Weder das BFSG noch die BFSGV fordern von den ­adressierten Unternehmen eine „Übersetzung“ der verwendeten Texte in die sogenannte Leichte Sprache. Das Behindertengleichstellungsgesetz (BGG), durch das seit 2021 der öffentliche Sektor verpflichtet wird, Benachteiligungen von Menschen mit Behinderungen zu beseitigen und zu verhindern, verlangt, dass sämtliche Informationen auch im geregelten Textformat der Leichten Sprache wiedergegeben werden. In Abgrenzung dazu fordert das BFSG von den Privatunternehmen, dass Informationen in „verständlicher Weise“ dargestellt werden. Hierbei ist „verständliche Weise“ auf zwei Ebenen zu begreifen: Zum einen dahingehend, dass in gestalterischer Hinsicht die relevanten Informationen geordnet und einem ­logischen System folgend aufbereitet werden. Zum anderen insoweit, dass verworrene Schachtelsätze vermieden werden sollten und das vorausgesetzte Sprachniveau B2 nicht überstiegen werden sollte.

Bereits die technische Umsetzung und der Einsatz unter­stützender Technologien werden daher eine intensive Zusammenarbeit mit IT- und Softwaredienstleistern ­sowie unterstützenden KI-Anbietern erfordern. Darüber hinaus dürfte eine enge Abstimmung mit den Abteilungen von Marketing und Webdesign nötig werden, um gestalterische Fragen anzugehen.

Veränderung der Wesensmerkmale und weitere Ausnahmen

Das BFSG muss nicht umgesetzt werden, wenn es sich beim adressierten Unternehmen um ein Kleinst­unternehmen handelt, die Einhaltung der BFSG-­Anforderungen eine unverhältnismäßige Belastung für das Unternehmen darstellt oder die Einhaltung zu einer grundlegenden Veränderung der Wesensmerkmale des Produkts oder der Dienstleistung führen würde.

§ **Ziel A**:
Welches Sprachniveau sollte laut dem Auszug zum BFSG nicht überstiegen werden?
§ **Ziel B**:
Schreib aus dem Auszug zum BFSG alles von „Veränderung der Wesensmerkmale und“ bis hinunter zu „Dienstleistung führen würde.“ Wort für Wort ab.

§ **Bereitgestellte Daten**:
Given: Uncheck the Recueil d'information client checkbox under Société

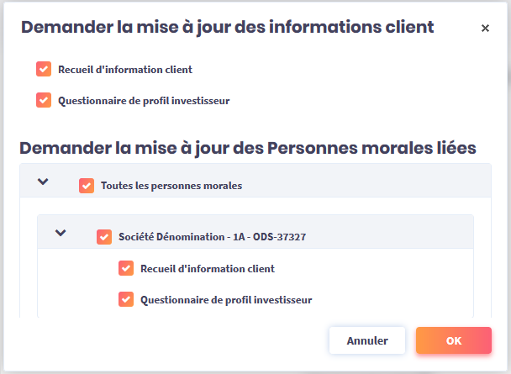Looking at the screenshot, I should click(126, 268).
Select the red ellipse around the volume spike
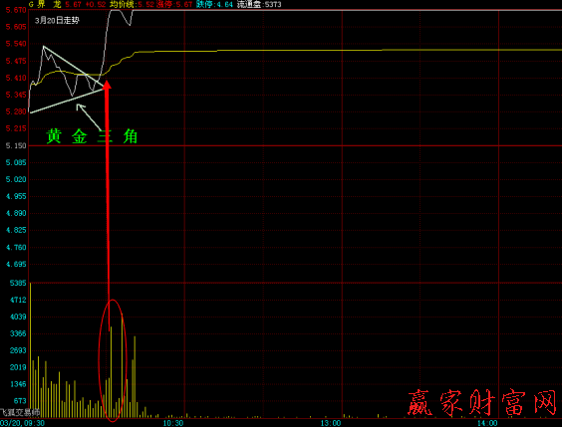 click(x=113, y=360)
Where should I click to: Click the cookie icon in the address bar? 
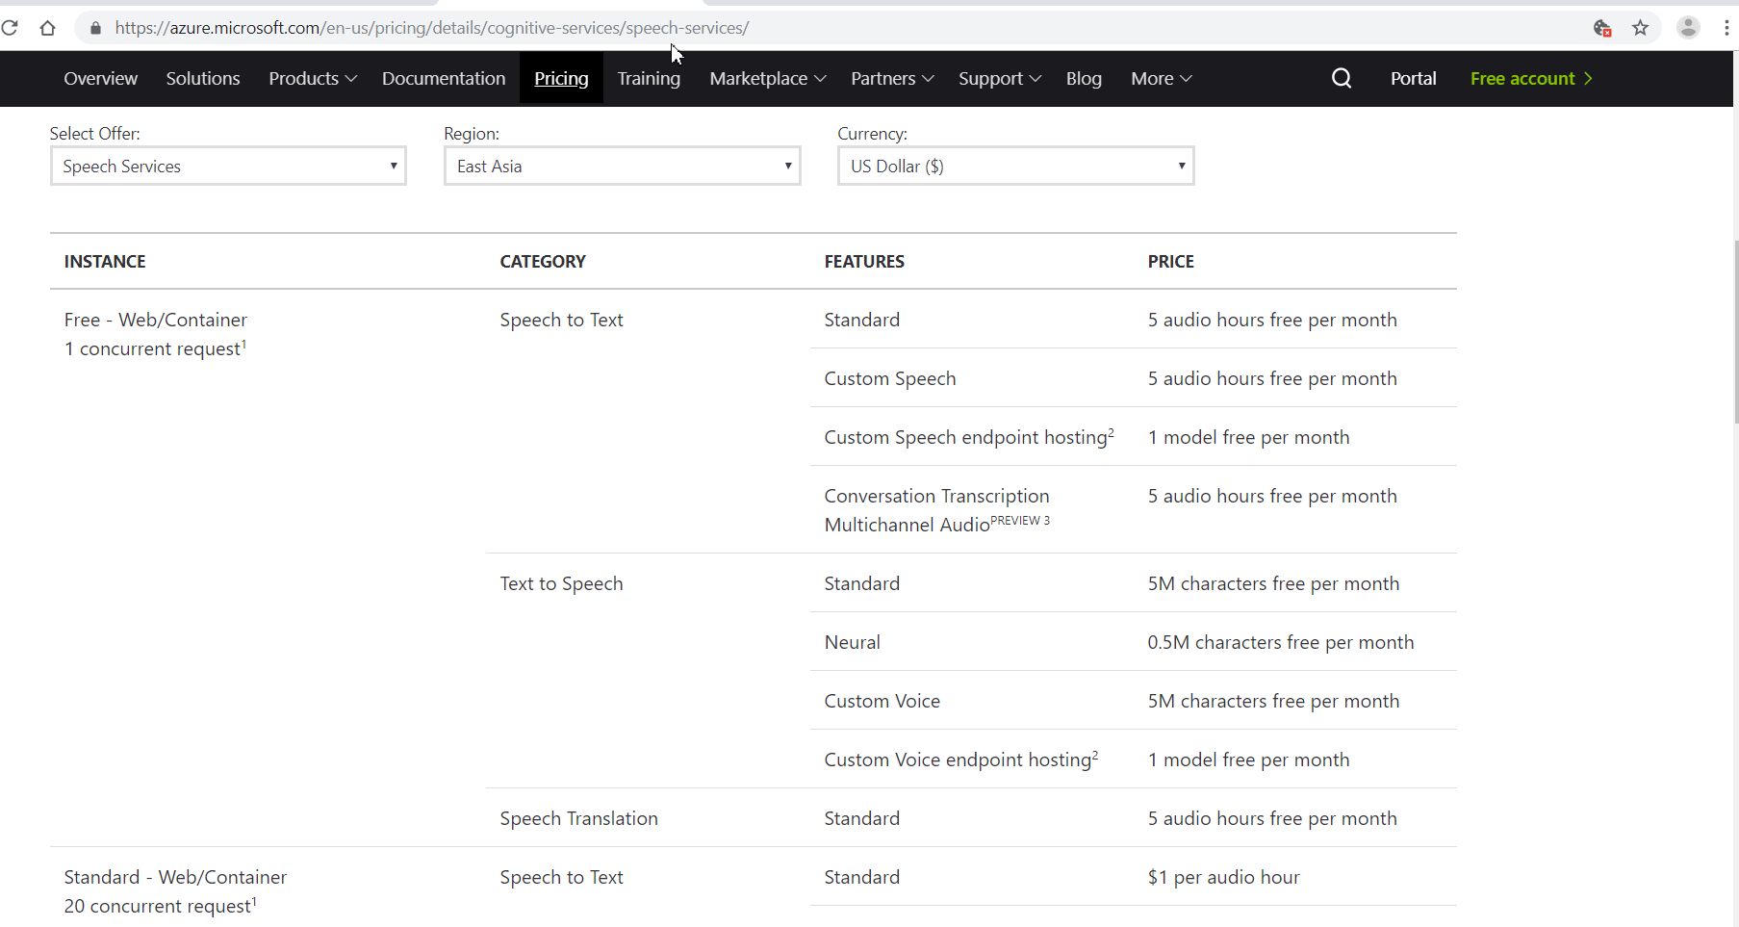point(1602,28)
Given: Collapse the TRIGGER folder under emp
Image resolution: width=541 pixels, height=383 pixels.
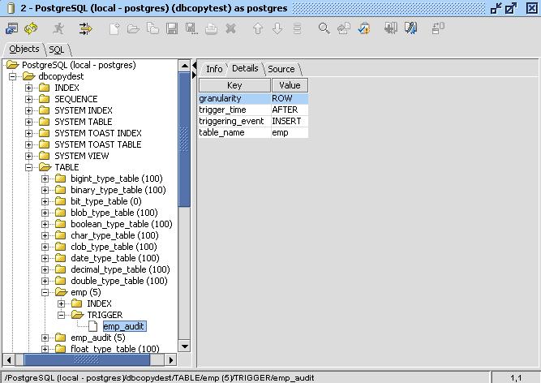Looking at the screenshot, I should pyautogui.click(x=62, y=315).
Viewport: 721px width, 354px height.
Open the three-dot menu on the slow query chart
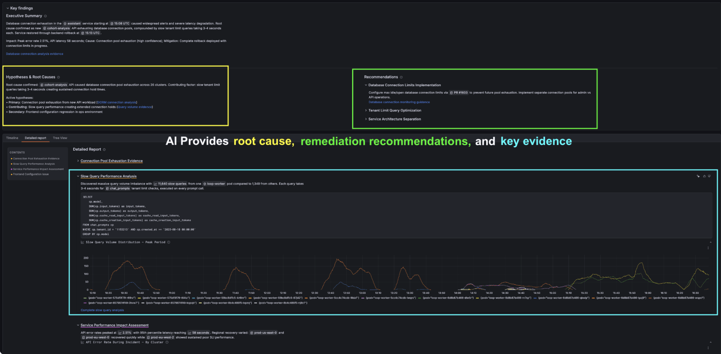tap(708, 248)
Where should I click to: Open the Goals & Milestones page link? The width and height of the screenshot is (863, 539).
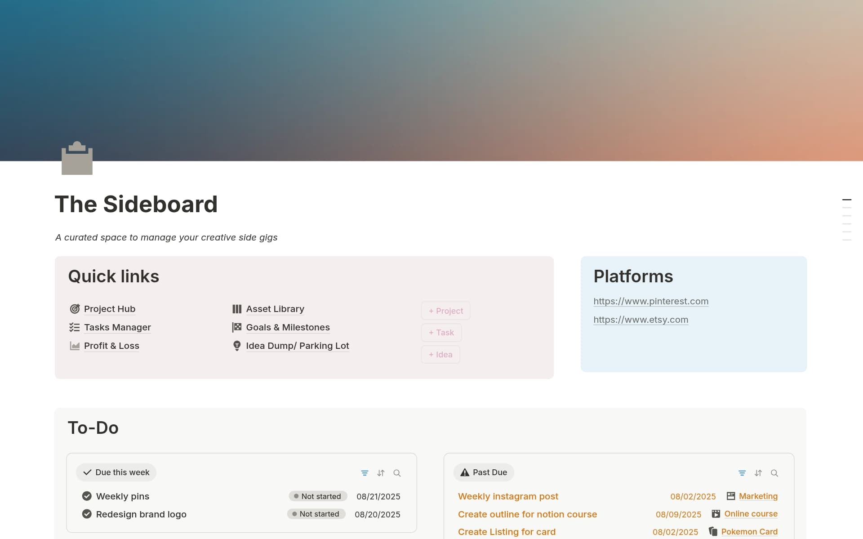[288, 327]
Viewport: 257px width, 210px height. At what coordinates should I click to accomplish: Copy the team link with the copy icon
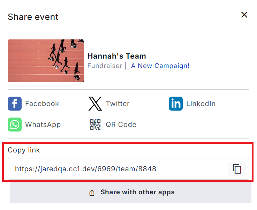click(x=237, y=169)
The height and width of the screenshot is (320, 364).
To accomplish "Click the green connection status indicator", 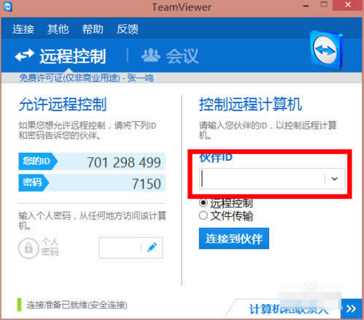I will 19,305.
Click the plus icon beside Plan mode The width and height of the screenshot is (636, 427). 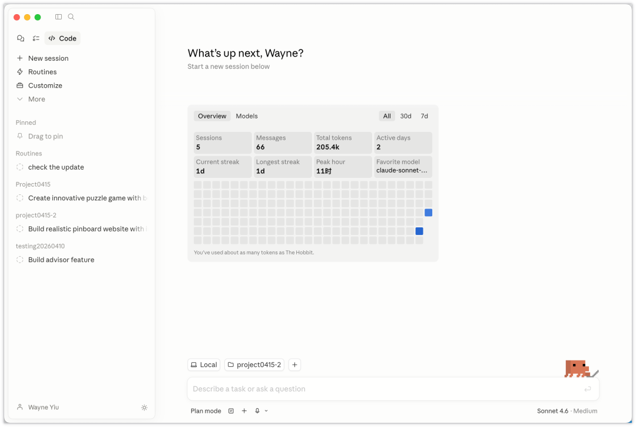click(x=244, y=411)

--

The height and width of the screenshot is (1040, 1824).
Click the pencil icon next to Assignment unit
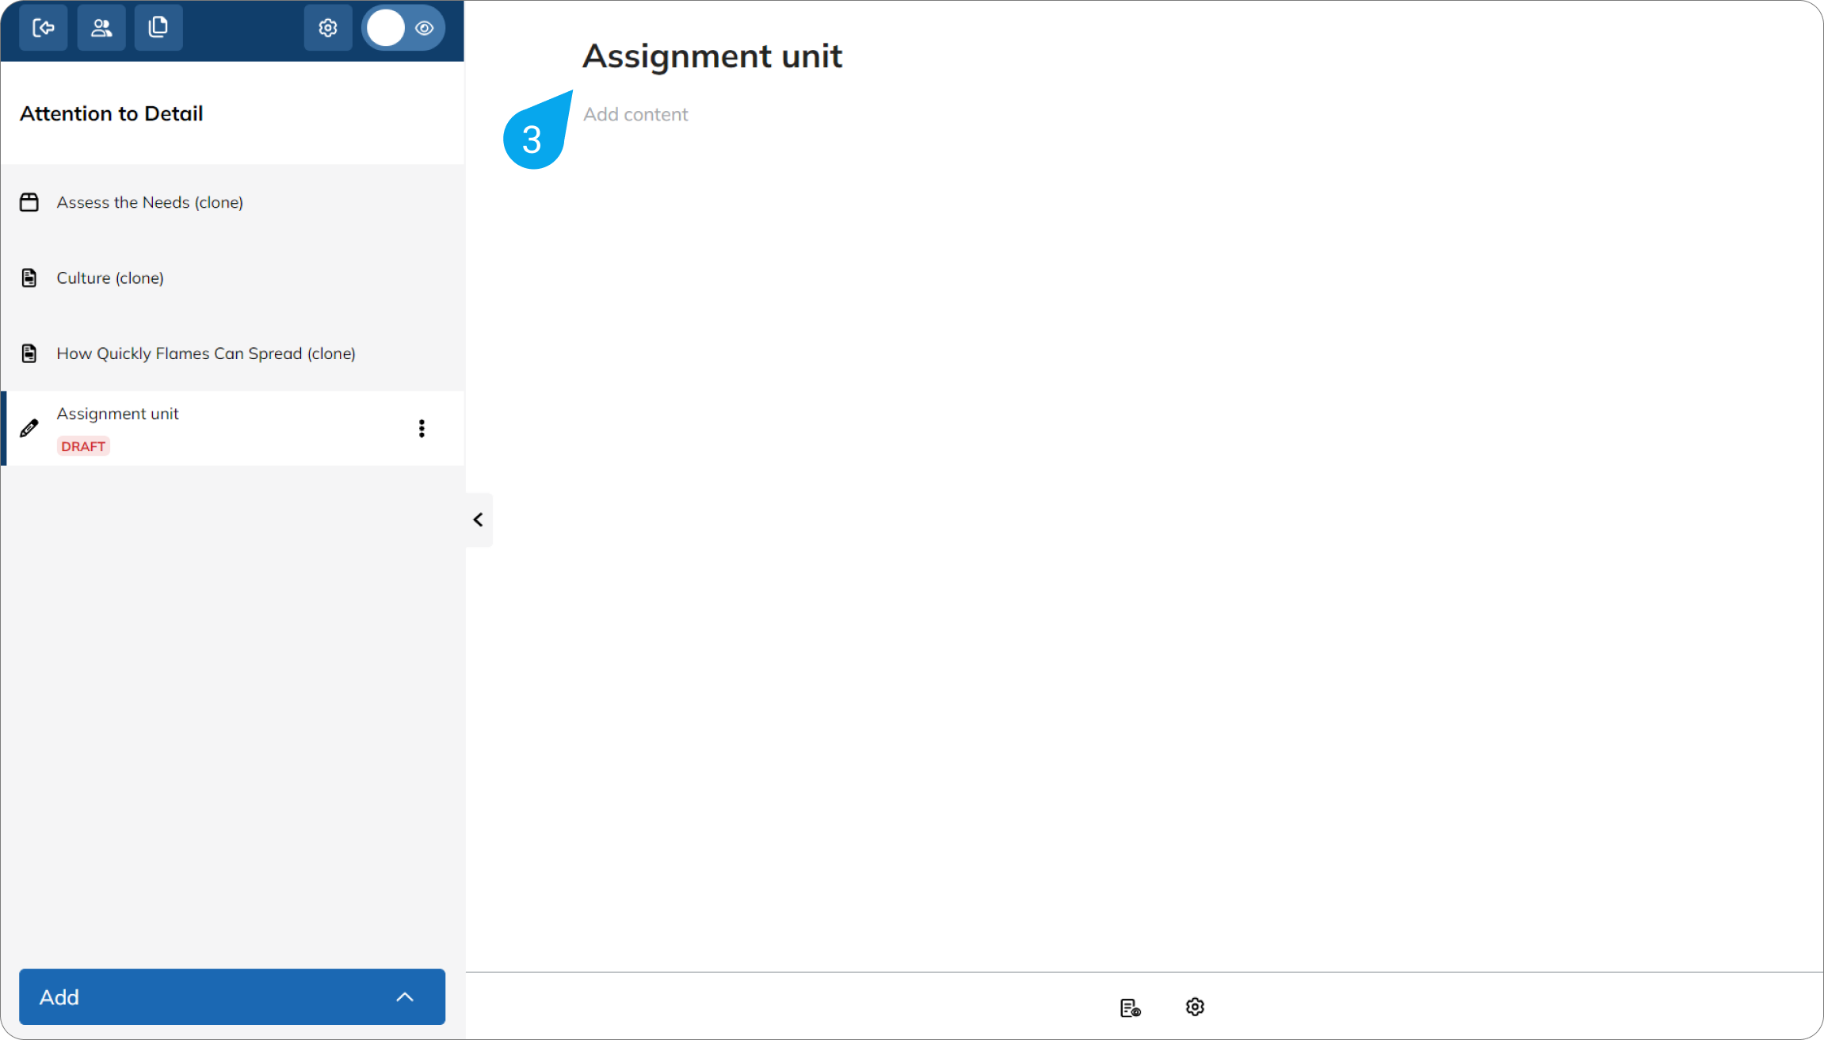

--

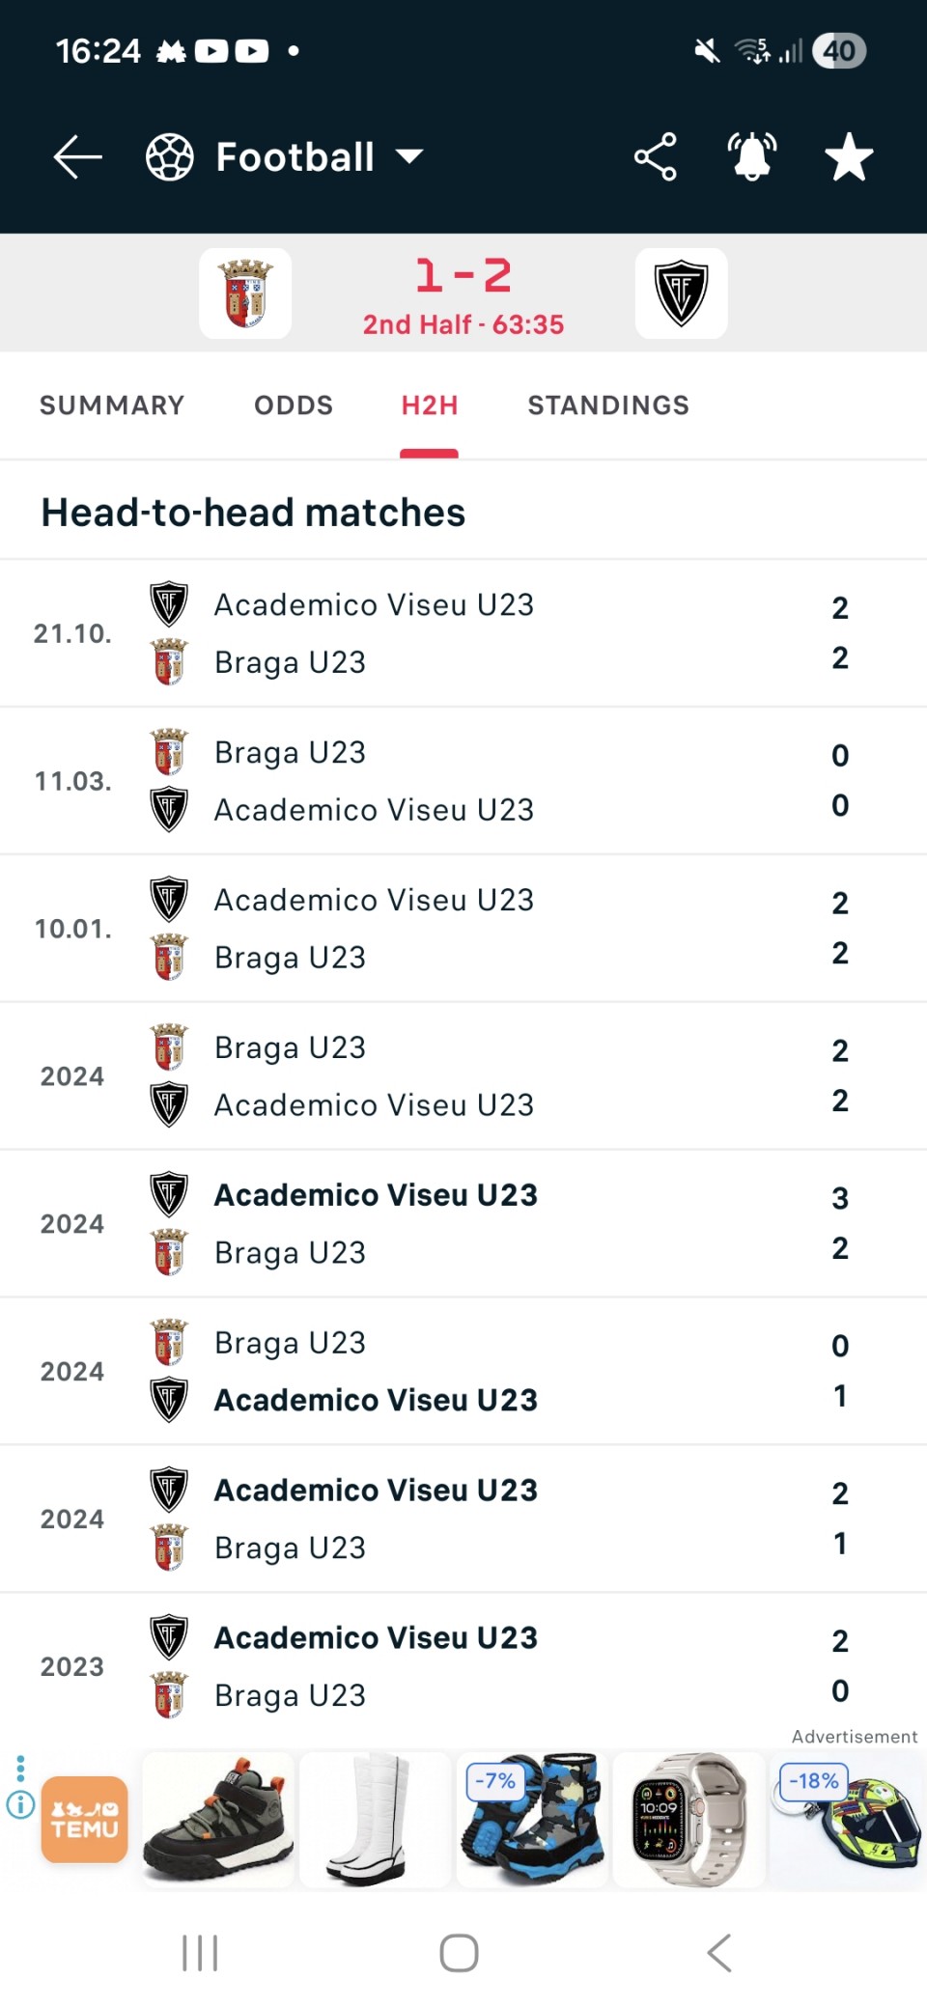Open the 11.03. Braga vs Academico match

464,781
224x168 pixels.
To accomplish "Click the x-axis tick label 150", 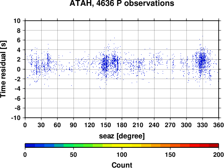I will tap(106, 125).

§ **Vollständige Antwort A**:
Das Sprachniveau B2.

§ **Vollständige Antwort B**:
Veränderung der Wesensmerkmale und weitere Ausnahmen

Das BFSG muss nicht umgesetzt werden, wenn es sich beim adressierten Unternehmen um ein Kleinst­unternehmen handelt, die Einhaltung der BFSG-­Anforderungen eine unverhältnismäßige Belastung für das Unternehmen darstellt oder die Einhaltung zu einer grundlegenden Veränderung der Wesensmerkmale des Produkts oder der Dienstleistung führen würde.